Según la mandataria, más allá de la denuncia formal, los responsables “tendrán que devolver el dinero”, casi como si se tratara de un préstamo involuntario para “los de siempre”: los maestros solidarios que siguen esperando cobrar. Porque en la UPAV, la solidaridad es obligatoria, pero el salario no siempre.
La crisis estalló luego de que Nahle nombrara, el viernes pasado, a Rodolfo Torres Velázquez como nuevo rector para poner orden en la casa. Pero apenas cayó la tarde del mismo día, algunos funcionarios —muy diligentes— vaciaron cuentas y desaparecieron información de los servidores. Y no conforme con eso, dejaron a maestros, alumnos y a todo el sistema administrativo en pausa completa.
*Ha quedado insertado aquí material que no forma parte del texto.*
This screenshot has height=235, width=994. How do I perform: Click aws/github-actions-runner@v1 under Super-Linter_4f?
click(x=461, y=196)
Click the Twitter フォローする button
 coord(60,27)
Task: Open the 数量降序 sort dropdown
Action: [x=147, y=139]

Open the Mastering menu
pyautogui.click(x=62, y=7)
Un “apagón académico”, cortesía de quienes todavía no dan la cara.
Aunque la denuncia es “contra quien resulte responsable”, se asoman nombres conocidos en los pasillos educativos: el exsubsecretario Elías Calixto Armas; el director jurídico de la UPAV, David Martínez; el coordinador de asesores de la SEV, Martín Rivera; Elizabeth Cuevas, directora de Tecnologías; y Azucena López, directora de Educación Superior. Todos ellos, presuntamente involucrados en este acto de magia negra administrativa.
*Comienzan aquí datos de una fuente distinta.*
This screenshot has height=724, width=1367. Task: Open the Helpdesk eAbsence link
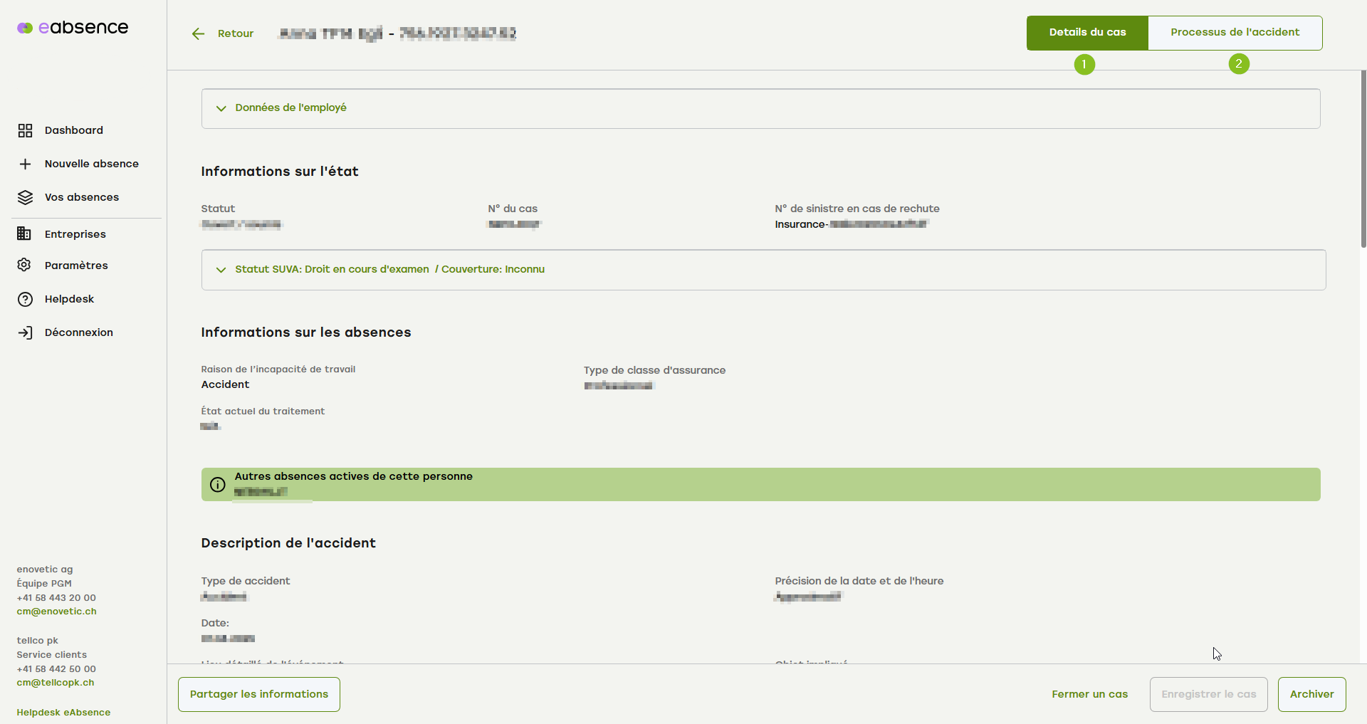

Eso sí, en un gesto casi conmovedor, este martes algunos de los implicados regresaron a entregar la información borrada: matrículas, pagos de estudiantes, nómina, lo básico para que la universidad funcione. Gracias a eso, el Sistema de Control Escolar (SICE) revivió, aunque sigue incompleto. Falta subir los pagos que los estudiantes realizaron, porque al parecer el caos también tiene prioridades.
Mientras tanto, la gobernadora insiste en que todo volverá a la normalidad. Y quizá sí, en cuanto encuentren quién apagó la luz, quién la va a pagar y quién se llevó el cambio.